|RE-INTEGRATION OF SOCIO-ECONOMIC GROUPS
Planning around issues of convenience, affordability and peer support can veil a subtle racism and discrimination by segregating socio-economic or cultural groups. An extreme example of this was in the old massive housing projects in many inner cities. No matter how much the planners (and later social workers) tried to capitalize on notions of convenience, affordability and peer support, the fact remained that poor & struggling people didn't get to know enough people who weren't poor and struggling in a socio-economic context. This impacts on children, youth, parents and seniors who see a limited number of responses to personal and social conditions. It should be noted that this can also be the case in "wealthy" suburban communities as well, with children and adults being sheltered from an enriching diversity of responses to personal and community issues.
Our emphasis on socio-economic & cultural re-integration has implications:
When plans call for a recreation or service facility, we try to advocate for placing it in a location where there is the greatest likelihood of the broadest socio-economic and cultural use of that facility or service.
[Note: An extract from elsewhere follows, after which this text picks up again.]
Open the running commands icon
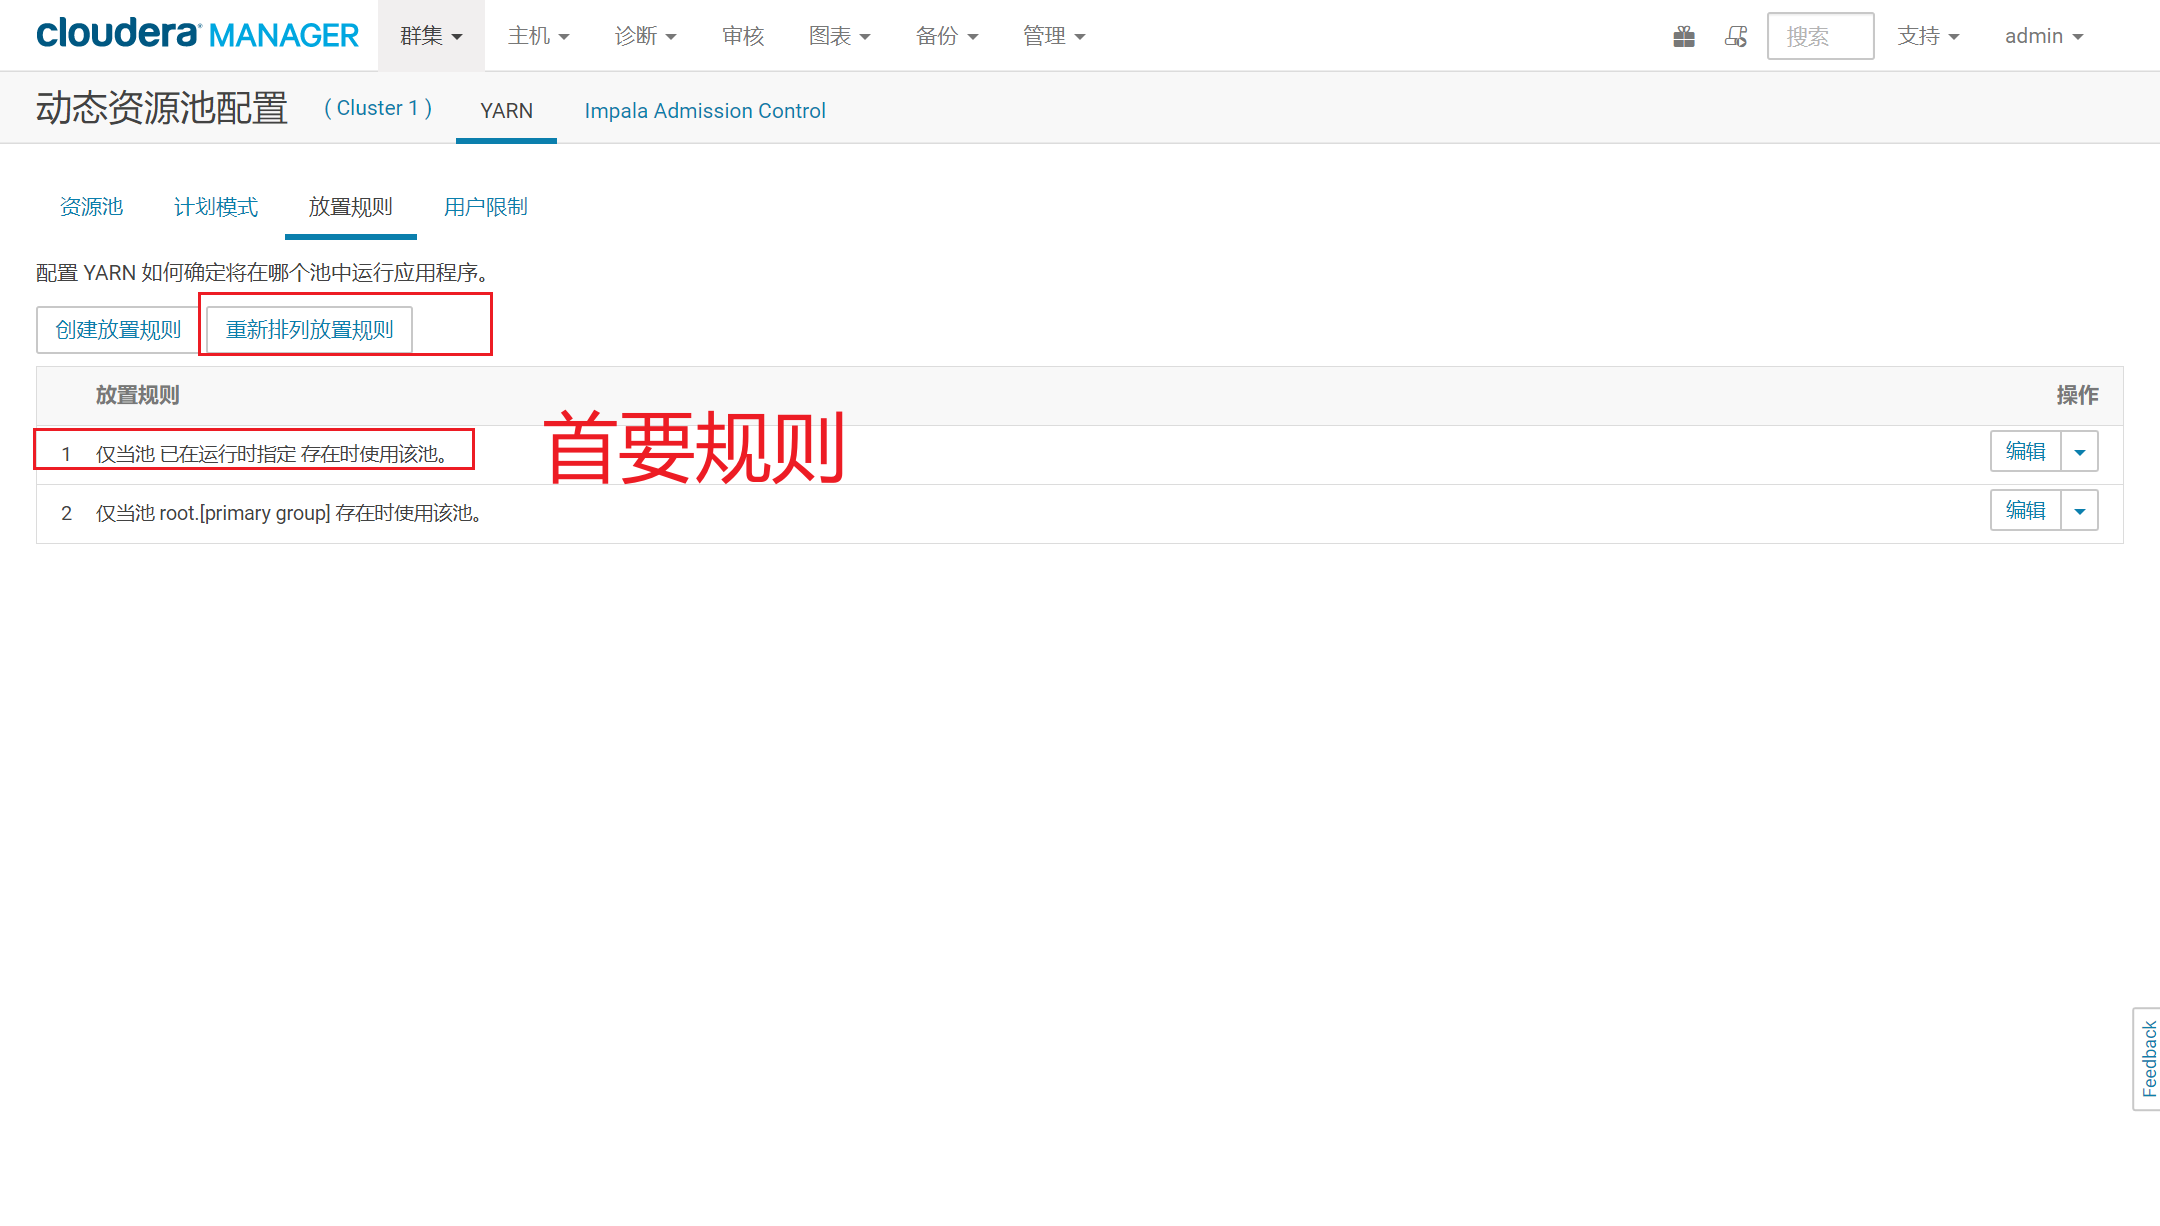Screen dimensions: 2160x1226 point(1736,37)
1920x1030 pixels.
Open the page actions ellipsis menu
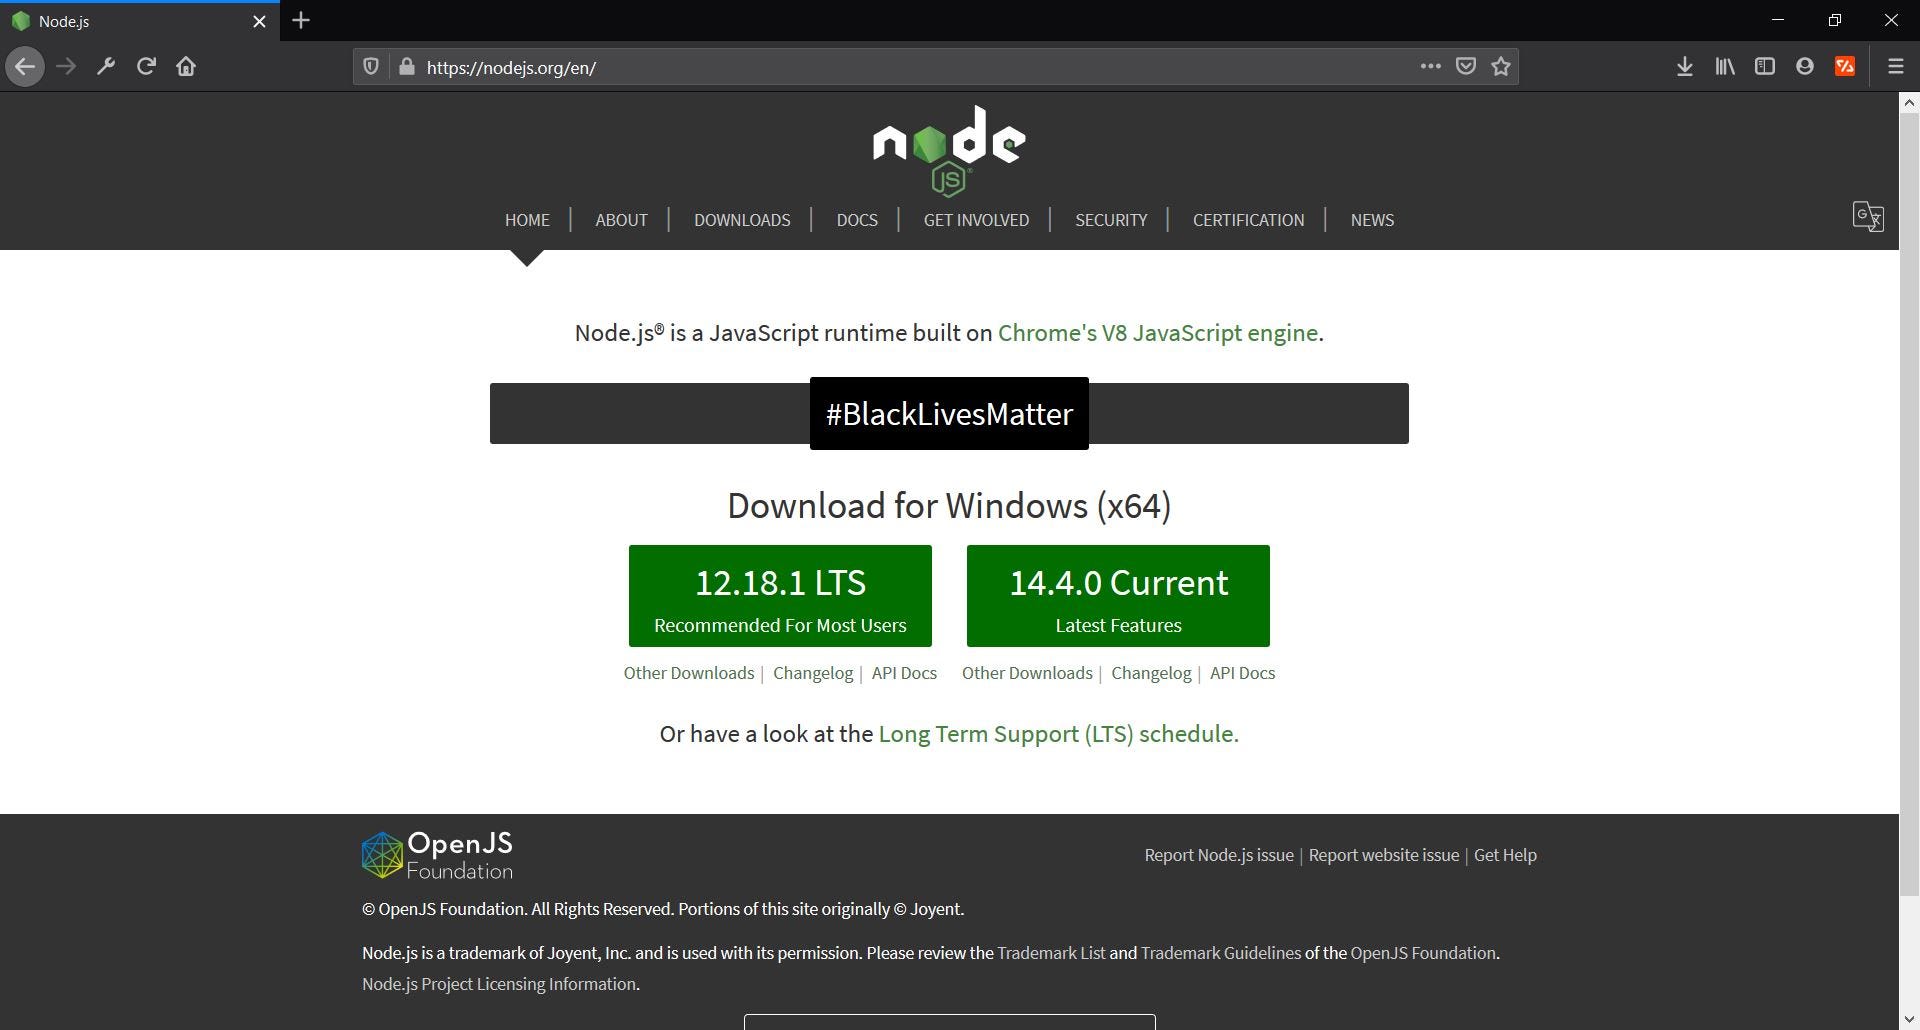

When plans call for establishment of a separate aboriginal school division, we point out the dangerous assumptions behind some of the arguments for that segregation. Whe people call for Christians to withdraw their children from public schools, we try to remind them that their command to be salt and light is for their own good as well as others.
When plans call for housing assistance based solely on income, we do everything possible to remind planners of the dangers of segregating the poor and push for housing plans which facilitiate integration of socio-economic and cultural groups.
We can't stop all plans for segregation or separation, but we believe there is a general point to be made, and a prophetic message to be delivered to planners.